The setgid bit overrides the gid with the gid of the directory, where the file is created (and sets the setgid bit, if created file is a directory).
However, that is for created files. If you do move existing file from elsewhere, it does already have gid set and likely retains that gid. (If you do rsync -a
, then you definitely keep the existing gid, if possible.)
For that reason you want the FACL that the group of you choice does have write access in addition to POSIX attributes. (Although, rsync -aA
can probably ruin that too. The rsync does have --chown
and --chmod
options.)
That makes sense. I will have to test if the facl’s override that. The main use case is copy from desktop or downloads with what ever DE tools are involved. I do use scp and that does seem to conform to destination “ug” rules.
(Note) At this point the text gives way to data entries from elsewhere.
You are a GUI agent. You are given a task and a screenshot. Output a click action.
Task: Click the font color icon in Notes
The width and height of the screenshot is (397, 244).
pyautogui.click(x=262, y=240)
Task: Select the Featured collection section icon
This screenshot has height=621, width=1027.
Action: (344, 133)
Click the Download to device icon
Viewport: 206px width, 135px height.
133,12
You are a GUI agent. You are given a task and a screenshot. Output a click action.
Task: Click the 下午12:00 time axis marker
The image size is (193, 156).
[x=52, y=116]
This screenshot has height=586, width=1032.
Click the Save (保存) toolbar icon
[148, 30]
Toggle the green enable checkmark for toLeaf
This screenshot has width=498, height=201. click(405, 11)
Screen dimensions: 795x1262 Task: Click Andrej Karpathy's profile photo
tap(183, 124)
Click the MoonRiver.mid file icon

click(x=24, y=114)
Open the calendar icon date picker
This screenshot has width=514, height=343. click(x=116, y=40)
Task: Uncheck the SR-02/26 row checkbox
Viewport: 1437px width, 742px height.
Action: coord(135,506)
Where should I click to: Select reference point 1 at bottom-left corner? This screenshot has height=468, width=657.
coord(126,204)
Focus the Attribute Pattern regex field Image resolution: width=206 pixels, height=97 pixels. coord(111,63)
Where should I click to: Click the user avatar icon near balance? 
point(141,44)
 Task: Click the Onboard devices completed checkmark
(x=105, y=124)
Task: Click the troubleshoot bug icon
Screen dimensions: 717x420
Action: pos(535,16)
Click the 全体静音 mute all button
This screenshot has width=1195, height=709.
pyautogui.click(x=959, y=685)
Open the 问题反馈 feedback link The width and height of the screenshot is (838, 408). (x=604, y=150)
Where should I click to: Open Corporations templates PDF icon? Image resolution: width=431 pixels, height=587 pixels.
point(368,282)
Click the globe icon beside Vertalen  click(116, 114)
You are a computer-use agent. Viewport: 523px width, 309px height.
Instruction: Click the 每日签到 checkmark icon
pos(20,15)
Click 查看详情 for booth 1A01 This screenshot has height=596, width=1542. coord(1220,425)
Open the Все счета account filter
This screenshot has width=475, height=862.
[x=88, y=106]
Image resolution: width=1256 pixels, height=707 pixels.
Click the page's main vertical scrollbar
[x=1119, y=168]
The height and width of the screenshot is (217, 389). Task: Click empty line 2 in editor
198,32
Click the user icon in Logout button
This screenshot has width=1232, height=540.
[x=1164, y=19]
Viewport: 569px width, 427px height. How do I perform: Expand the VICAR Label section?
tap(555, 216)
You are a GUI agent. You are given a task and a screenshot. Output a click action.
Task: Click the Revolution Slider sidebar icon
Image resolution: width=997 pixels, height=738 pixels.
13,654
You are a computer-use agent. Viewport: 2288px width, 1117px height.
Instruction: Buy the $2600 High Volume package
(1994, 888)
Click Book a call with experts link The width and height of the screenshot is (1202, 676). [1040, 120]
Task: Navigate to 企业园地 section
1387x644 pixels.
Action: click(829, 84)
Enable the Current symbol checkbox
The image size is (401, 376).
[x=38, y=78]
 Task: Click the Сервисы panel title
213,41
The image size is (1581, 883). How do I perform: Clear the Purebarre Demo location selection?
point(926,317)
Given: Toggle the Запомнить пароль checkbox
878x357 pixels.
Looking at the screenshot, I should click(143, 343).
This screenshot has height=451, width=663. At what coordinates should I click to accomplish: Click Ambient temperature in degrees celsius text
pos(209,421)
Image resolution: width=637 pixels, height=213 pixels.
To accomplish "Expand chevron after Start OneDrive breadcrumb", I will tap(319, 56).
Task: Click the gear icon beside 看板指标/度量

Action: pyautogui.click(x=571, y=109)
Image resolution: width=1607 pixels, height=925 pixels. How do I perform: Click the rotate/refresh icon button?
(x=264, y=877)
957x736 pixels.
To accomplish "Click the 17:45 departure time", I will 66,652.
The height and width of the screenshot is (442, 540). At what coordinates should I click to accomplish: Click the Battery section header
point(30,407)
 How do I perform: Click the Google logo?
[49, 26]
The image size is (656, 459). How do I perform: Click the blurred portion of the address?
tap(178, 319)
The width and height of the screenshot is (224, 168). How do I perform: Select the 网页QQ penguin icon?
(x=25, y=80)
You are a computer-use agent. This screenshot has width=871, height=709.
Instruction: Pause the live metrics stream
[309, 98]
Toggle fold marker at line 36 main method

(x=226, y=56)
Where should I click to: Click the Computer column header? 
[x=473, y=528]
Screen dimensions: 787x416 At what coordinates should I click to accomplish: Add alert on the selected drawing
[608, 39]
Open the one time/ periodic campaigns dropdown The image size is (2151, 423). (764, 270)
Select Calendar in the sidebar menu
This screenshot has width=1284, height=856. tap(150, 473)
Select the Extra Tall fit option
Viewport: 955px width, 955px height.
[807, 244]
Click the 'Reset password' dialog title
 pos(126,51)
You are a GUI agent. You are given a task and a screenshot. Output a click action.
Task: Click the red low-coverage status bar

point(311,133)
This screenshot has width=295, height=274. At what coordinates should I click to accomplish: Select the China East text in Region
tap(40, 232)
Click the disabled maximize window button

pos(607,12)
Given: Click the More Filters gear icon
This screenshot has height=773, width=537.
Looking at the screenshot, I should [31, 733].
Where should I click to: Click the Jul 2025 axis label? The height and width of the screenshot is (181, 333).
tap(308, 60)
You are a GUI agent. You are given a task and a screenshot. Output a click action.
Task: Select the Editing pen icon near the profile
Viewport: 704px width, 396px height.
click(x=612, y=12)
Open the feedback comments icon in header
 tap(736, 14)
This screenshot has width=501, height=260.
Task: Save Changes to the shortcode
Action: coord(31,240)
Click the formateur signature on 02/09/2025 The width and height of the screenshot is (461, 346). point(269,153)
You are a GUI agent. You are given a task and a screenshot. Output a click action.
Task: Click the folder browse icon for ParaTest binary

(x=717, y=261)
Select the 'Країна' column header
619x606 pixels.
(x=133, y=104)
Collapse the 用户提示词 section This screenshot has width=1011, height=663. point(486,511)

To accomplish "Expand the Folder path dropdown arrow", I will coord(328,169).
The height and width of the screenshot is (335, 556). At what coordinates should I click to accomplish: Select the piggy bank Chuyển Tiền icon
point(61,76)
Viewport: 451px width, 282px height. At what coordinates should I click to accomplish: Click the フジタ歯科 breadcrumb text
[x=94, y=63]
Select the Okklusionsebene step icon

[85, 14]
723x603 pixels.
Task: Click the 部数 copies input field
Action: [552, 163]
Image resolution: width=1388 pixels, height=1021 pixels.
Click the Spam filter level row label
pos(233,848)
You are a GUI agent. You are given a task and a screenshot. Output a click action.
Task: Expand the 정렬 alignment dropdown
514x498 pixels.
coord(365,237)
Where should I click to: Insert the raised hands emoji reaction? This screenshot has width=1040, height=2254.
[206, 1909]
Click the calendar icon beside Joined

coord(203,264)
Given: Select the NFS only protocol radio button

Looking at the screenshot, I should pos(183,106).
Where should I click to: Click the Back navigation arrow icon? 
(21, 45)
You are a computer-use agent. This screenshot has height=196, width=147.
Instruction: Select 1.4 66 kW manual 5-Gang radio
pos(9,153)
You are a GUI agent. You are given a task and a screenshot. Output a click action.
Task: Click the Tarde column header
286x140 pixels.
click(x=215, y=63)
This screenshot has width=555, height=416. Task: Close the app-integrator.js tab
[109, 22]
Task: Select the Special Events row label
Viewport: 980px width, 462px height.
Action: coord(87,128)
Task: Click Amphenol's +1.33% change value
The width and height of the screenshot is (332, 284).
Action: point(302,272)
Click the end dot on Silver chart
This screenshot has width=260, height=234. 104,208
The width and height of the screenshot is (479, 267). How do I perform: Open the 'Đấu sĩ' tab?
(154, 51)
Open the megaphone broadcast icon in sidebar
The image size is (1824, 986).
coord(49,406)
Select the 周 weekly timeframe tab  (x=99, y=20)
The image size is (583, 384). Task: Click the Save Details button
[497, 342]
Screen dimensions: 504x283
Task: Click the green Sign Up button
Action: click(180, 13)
I’ll test with -p to see what affect that has.
I did some simple copies from local and remote hosts with basic copy and scp -p. In all cases the group was changed to the assigned group in the destination folder but the permissions remained unchanged from the source meaning if the source is 644 it remains as such. New files created by group members are created with group rw permissions.
So I’m not quite there yet.
The permissions for new files do default to 777 and 666 (for directories and files, respectively) with umask removed.
The RHEL default is that umask is 002, if effective groupname is equal to username. Others (and root) get 022.
The RHEL default is that the primary group of account (and hence usually the effective) has same name as the account. The private group. Hence those users create files with 775 and 664 (and in setgid directory 2775 and 664).
The scp
is no longer recommended, because it has some security issues. The sftp and rsync are better.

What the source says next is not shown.